— Нет, нам нельзя, нельзя, — запричитали рыбки.

И вот Том нырнул прямо под огромную белую глыбину, заменявшую врата, которые еще никогда не открывались, и поплыл под ней в кромешной тьме, по самому дну ледяного моря, и так плыл он семь дней и ночей.

И ему не было страшно.

Но вот впереди забрезжил свет, а над головой показалась чистая, прозрачная вода. И тогда он стал всплывать — вверх, вверх, на тысячу сажен вверх, сквозь тучи водяных мотыльков, порхавших вокруг него.
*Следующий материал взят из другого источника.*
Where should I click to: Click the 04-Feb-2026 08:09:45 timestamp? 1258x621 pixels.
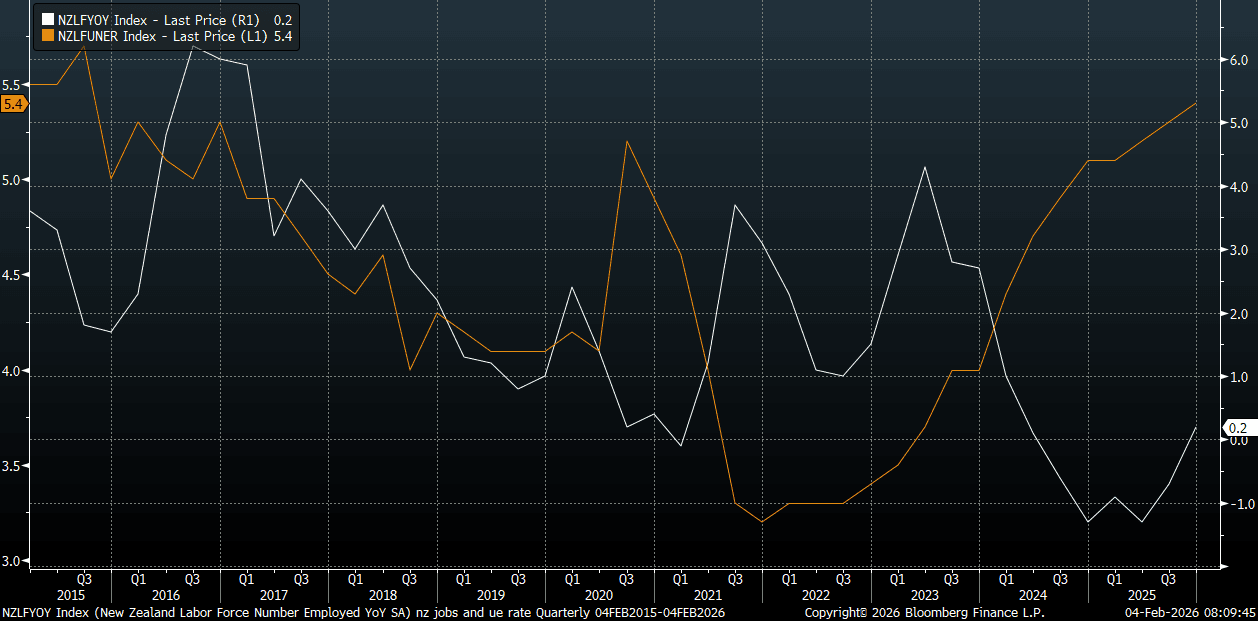click(1190, 612)
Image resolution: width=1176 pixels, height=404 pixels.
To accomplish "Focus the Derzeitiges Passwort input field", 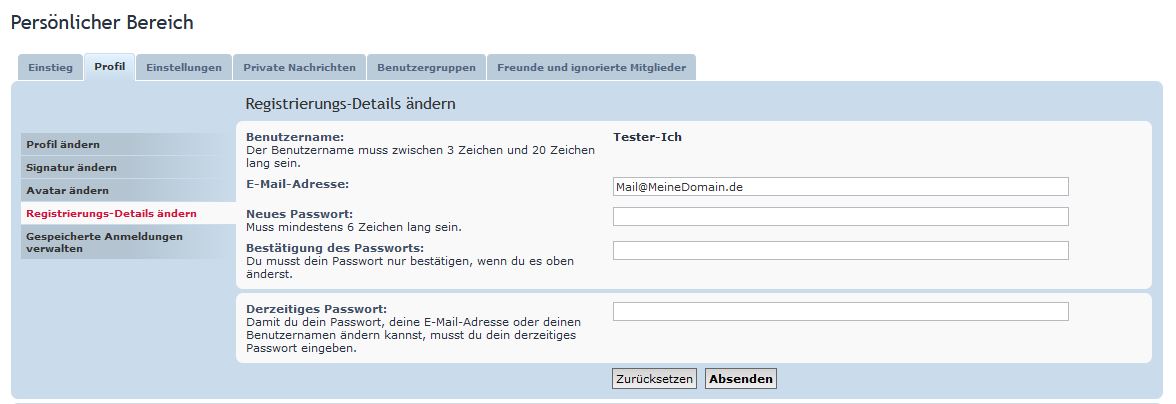I will click(840, 312).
Там были мотыльки с розовыми головками, розовыми крыльями и опаловыми тельцами, еле-еле шевелившиеся в воде; были коричневые мотыльки, носившиеся туда-сюда очень быстро; желтые креветки, скакавшие, как лягушки; медузы, не скакавшие и не летавшие, они лениво болтались на воде да зевали и не желали уступать дорогу. Пес доогрызался на всех до того, что у него челюсти свело. А Том никого не замечал — так сильно ему хотелось выбраться наверх, на свет, и увидеть, куда же попадают киты после смерти.

Да, ну и пруд — целое море — много-много миль в окружности, а воздух над ним такой прозрачный, что ледяные утесы вдали казались совсем близкими, рукой подать. И по всей поверхности чудного моря лежали спящие киты.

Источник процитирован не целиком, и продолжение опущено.